*** Block opens ***

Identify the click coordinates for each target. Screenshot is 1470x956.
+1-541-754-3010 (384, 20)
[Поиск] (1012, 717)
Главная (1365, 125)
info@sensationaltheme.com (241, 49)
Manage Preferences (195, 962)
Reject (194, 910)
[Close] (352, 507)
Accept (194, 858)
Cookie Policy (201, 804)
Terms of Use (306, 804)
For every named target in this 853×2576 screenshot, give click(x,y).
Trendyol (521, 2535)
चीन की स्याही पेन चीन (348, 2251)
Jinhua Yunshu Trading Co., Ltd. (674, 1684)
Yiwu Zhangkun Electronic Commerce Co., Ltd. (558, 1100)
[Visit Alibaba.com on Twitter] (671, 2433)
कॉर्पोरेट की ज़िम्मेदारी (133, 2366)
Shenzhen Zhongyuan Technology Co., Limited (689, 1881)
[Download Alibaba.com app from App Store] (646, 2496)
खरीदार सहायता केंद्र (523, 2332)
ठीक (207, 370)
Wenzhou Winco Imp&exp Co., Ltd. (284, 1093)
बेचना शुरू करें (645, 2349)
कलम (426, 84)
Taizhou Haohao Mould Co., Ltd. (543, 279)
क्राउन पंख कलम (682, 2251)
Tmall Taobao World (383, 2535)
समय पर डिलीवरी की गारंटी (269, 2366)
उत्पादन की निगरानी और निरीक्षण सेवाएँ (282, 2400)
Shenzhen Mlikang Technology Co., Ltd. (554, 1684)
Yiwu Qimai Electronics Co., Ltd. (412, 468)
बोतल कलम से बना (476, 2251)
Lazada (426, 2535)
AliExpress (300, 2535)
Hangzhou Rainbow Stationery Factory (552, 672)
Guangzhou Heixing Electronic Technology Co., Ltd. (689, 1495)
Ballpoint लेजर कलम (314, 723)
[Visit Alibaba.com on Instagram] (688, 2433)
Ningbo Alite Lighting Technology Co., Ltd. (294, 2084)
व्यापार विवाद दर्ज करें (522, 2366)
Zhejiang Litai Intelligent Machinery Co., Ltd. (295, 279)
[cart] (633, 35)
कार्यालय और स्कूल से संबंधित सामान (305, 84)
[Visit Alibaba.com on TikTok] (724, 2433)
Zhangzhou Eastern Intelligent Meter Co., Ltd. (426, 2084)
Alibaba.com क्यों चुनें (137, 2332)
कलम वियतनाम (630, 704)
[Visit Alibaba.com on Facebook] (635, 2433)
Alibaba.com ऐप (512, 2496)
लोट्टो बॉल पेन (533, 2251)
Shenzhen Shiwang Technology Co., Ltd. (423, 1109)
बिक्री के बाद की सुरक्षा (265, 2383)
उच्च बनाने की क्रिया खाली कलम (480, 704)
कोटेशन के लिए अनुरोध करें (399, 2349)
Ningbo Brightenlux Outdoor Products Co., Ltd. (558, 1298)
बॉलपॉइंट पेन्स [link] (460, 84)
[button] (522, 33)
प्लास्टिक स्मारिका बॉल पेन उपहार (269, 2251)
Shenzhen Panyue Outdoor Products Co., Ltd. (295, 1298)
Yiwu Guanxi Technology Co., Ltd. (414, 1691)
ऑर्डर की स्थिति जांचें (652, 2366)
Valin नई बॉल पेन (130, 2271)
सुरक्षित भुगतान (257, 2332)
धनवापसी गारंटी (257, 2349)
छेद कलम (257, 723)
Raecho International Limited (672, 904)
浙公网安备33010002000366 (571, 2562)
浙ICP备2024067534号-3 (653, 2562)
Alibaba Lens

*** Block closes ***

■ **ASSIGNMENT**
Reproduce, exactly and with nothing added, the lines from the one that includes "Guangzhou Heixing Electronic" through the last line of the material.

■ **WRITTEN SOLUTION**
Guangzhou Heixing Electronic Technology Co., Ltd. (689, 1495)
Ballpoint लेजर कलम (314, 723)
[Visit Alibaba.com on Instagram] (688, 2433)
Ningbo Alite Lighting Technology Co., Ltd. (294, 2084)
व्यापार विवाद दर्ज करें (522, 2366)
Zhejiang Litai Intelligent Machinery Co., Ltd. (295, 279)
[cart] (633, 35)
कार्यालय और स्कूल से संबंधित सामान (305, 84)
[Visit Alibaba.com on TikTok] (724, 2433)
Zhangzhou Eastern Intelligent Meter Co., Ltd. (426, 2084)
Alibaba.com क्यों चुनें (137, 2332)
कलम वियतनाम (630, 704)
[Visit Alibaba.com on Facebook] (635, 2433)
Alibaba.com ऐप (512, 2496)
लोट्टो बॉल पेन (533, 2251)
Shenzhen Shiwang Technology Co., Ltd. (423, 1109)
बिक्री के बाद की सुरक्षा (265, 2383)
उच्च बनाने की क्रिया खाली कलम (480, 704)
कोटेशन के लिए अनुरोध करें (399, 2349)
Ningbo Brightenlux Outdoor Products Co., Ltd. (558, 1298)
बॉलपॉइंट पेन्स [link] (460, 84)
[button] (522, 33)
प्लास्टिक स्मारिका बॉल पेन उपहार (269, 2251)
Shenzhen Panyue Outdoor Products Co., Ltd. (295, 1298)
Yiwu Guanxi Technology Co., Ltd. (414, 1691)
ऑर्डर की स्थिति जांचें (652, 2366)
Valin नई बॉल पेन (130, 2271)
सुरक्षित भुगतान (257, 2332)
धनवापसी गारंटी (257, 2349)
छेद कलम (257, 723)
Raecho International Limited (672, 904)
浙公网安备33010002000366 (571, 2562)
浙ICP备2024067534号-3 (653, 2562)
Alibaba Lens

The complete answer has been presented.